YOUR GOAL:
Copy out the lines of the records below word for word, starting at the line that contains "Given: Open Zoom from the taskbar" and ending at the line that contains "point(99,317)", with both of those lines included.

(Records of interface elements)

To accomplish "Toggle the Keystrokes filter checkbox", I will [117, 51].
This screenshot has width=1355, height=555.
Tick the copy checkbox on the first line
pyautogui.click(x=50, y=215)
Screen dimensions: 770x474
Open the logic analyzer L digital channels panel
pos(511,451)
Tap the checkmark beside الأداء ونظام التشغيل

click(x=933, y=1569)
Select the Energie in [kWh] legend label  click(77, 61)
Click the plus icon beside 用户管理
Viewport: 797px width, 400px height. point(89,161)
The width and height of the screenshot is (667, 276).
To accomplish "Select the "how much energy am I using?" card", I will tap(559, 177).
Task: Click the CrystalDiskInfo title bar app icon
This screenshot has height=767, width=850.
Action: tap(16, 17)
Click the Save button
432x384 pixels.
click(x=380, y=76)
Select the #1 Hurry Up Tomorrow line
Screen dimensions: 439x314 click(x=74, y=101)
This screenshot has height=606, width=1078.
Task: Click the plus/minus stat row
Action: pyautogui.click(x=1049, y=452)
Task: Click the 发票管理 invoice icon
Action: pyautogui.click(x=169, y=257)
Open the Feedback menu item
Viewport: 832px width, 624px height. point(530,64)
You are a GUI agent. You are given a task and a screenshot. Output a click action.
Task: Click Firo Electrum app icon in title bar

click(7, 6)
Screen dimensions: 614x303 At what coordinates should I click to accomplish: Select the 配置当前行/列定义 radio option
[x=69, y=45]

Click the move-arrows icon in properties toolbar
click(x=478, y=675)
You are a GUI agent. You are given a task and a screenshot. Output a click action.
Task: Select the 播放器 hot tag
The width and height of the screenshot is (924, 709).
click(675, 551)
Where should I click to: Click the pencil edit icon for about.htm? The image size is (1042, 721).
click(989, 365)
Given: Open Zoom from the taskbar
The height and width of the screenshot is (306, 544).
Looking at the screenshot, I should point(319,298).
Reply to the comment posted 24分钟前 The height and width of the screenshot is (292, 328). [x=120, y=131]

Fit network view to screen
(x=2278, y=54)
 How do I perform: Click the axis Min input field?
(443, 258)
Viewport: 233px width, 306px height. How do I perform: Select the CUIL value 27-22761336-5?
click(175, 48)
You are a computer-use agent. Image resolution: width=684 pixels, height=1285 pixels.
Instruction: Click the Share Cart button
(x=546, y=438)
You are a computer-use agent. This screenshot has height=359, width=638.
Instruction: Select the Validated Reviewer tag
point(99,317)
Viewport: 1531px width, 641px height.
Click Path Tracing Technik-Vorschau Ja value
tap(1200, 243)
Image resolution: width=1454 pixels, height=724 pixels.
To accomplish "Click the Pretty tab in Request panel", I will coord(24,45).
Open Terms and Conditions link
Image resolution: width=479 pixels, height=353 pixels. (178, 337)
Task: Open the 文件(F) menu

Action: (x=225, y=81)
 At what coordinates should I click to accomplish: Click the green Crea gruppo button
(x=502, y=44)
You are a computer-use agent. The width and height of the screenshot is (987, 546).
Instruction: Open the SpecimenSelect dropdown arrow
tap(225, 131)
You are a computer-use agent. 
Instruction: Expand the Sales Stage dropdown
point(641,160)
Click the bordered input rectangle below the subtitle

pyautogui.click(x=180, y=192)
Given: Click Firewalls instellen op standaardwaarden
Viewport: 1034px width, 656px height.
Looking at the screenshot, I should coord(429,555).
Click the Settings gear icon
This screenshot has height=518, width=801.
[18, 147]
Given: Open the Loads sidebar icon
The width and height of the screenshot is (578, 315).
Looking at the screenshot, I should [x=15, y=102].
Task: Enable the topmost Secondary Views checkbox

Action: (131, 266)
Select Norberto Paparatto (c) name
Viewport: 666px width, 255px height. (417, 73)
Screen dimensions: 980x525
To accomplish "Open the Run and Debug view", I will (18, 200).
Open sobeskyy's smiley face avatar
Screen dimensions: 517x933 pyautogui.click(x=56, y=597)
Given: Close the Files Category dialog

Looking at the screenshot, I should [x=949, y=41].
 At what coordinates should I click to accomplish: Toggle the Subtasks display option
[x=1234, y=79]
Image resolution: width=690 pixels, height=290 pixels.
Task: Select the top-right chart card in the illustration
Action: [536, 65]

OUTPUT FOR THIS EXERCISE:
Given: Open Zoom from the taskbar
The height and width of the screenshot is (306, 544).
Looking at the screenshot, I should point(319,298).
Reply to the comment posted 24分钟前 The height and width of the screenshot is (292, 328). [x=120, y=131]

Fit network view to screen
(x=2278, y=54)
 How do I perform: Click the axis Min input field?
(443, 258)
Viewport: 233px width, 306px height. How do I perform: Select the CUIL value 27-22761336-5?
click(175, 48)
You are a computer-use agent. Image resolution: width=684 pixels, height=1285 pixels.
Instruction: Click the Share Cart button
(x=546, y=438)
You are a computer-use agent. This screenshot has height=359, width=638.
Instruction: Select the Validated Reviewer tag
point(99,317)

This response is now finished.